Tasks to carry out.
#1 Rewrite the namaste passage from "Namastē (Namas +" to "the sound tē.", changing "Sanskrit" to "Pali".
#2 In the namaste passage, what is the name of the hand gesture that accompanies the greeting?

Page extract.
Namastē (/sa/, Devanagari: नमस्ते), sometimes called namaskāra and namaskāram, is a customary Hindu manner of respectfully greeting and honouring a person or group, used at any time of day. It is used by people of the Hindu, Buddhist and Jain traditions. Namastē is usually spoken with a slight bow and hands pressed together, palms touching and fingers pointing upwards, thumbs close to the chest. This gesture is Añjali Mudrā; the standing posture in modern yoga that incorporates it is praṇāmāsana.

== Etymology, meaning and origins ==

Namastē (Namas + tē) is derived from Sanskrit and is a combination of the word namas and the second person dative pronoun in its enclitic form, te. The word namaḥ takes the form namas before the sound tē.

It is found in the Vedic literature. Namas-kṛta and related terms appear in the Hindu scripture Rigveda such as in the Vivāha Sūkta, verse 10.85.22 in the sense of "worship, adore", while Namaskāra appears in the sense of "exclamatory adoration, homage, salutation and worship" in the Atharvaveda, the Taittiriya Samhita, and the Aitareya Brahmana. It is an expression of veneration, worship, reverence, an "offering of homage" and "adoration" in the Vedic literature and post-Vedic texts such as the Mahabharata. The phrase Namas-te appears with this meaning in Rigveda 8.75.10, Atharvaveda verse 6.13.2, Taittirya Samhita 2.6.11.2 and in numerous other instances in many early Hindu texts. It is also found in numerous ancient and medieval era sculpture and maṇḍapa relief artwork in Hindu temples.

Excerpted records.

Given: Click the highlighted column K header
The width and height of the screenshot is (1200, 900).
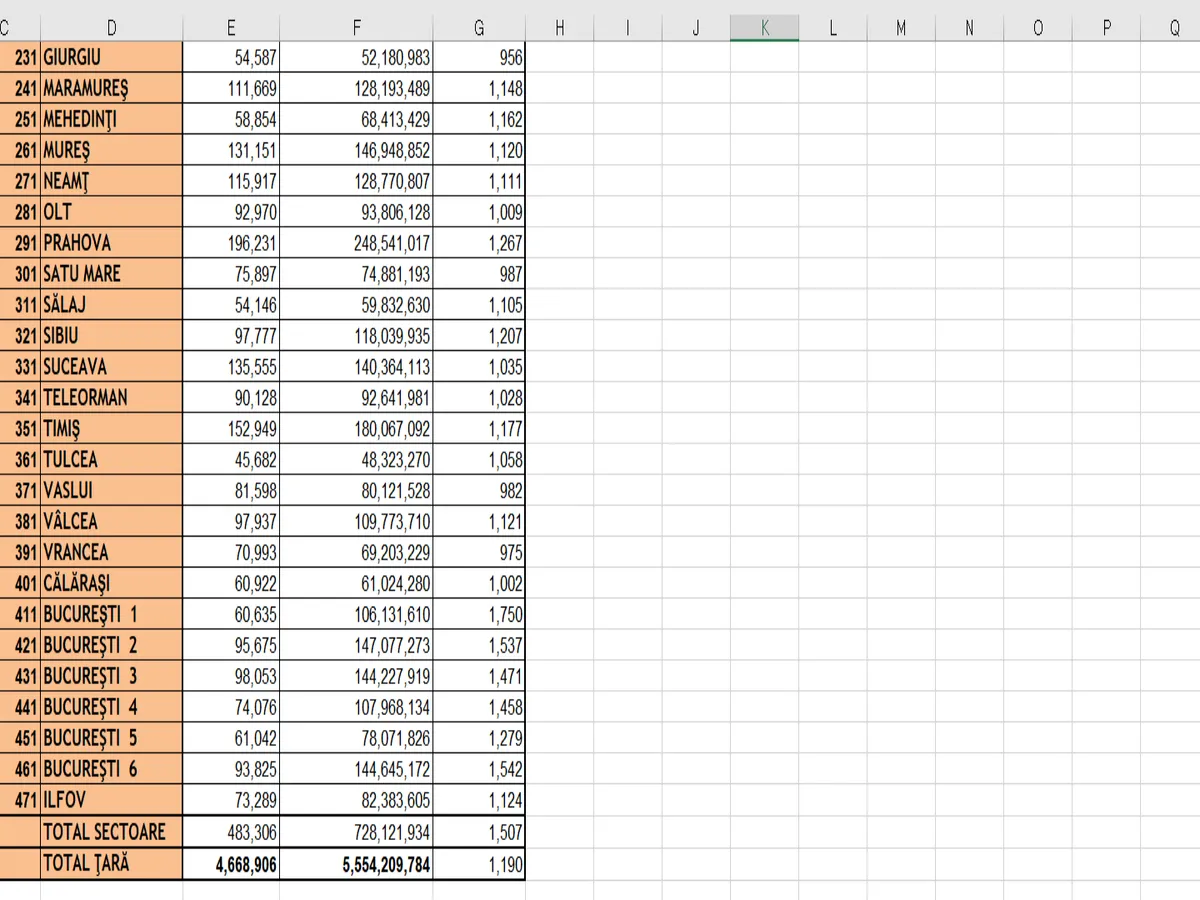Looking at the screenshot, I should click(x=764, y=29).
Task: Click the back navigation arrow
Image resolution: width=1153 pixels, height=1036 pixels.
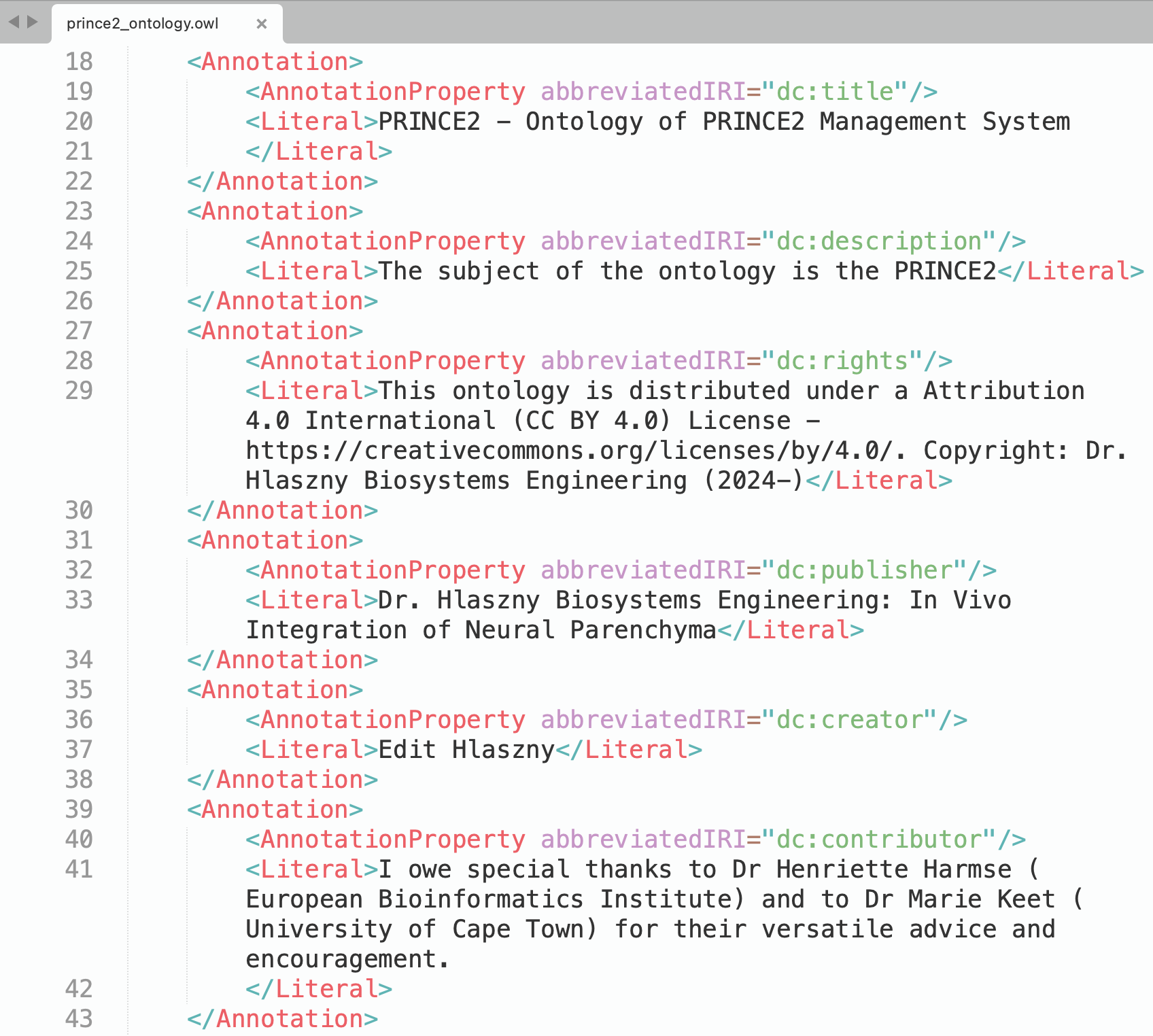Action: (14, 22)
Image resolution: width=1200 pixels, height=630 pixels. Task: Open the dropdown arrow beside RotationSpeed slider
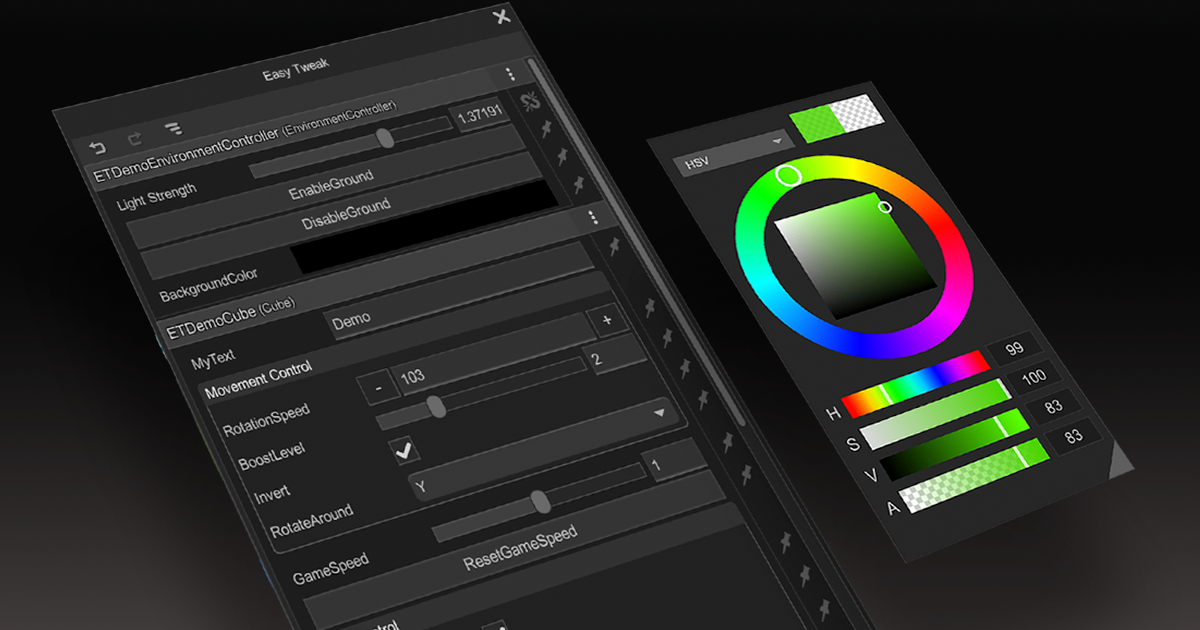(660, 413)
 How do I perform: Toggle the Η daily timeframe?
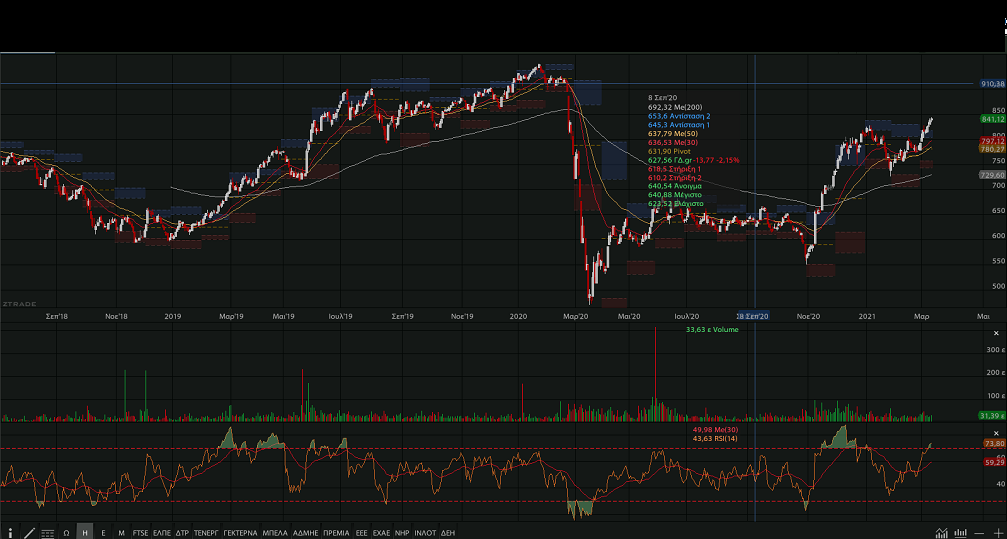(85, 532)
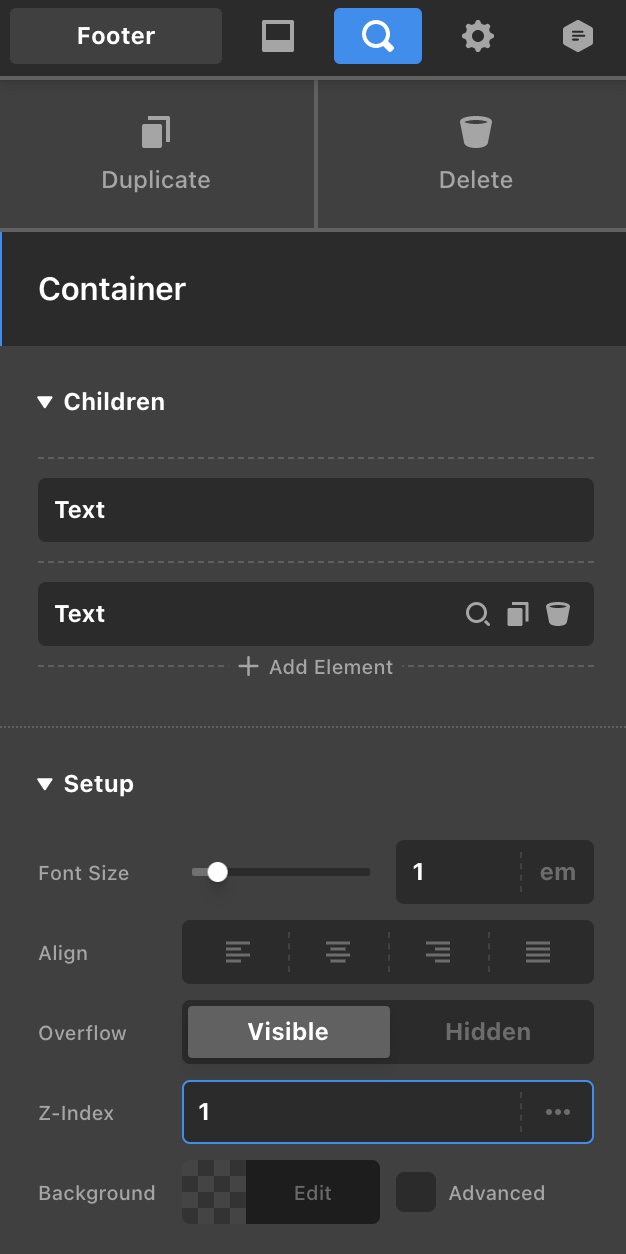Select justify text alignment

tap(538, 952)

Per-task outputs.
#1
Namastē (Namas + tē) is derived from Pali and is a combination of the word namas and the second person dative pronoun in its enclitic form, te. The word namaḥ takes the form namas before the sound tē.

#2 Añjali Mudrā.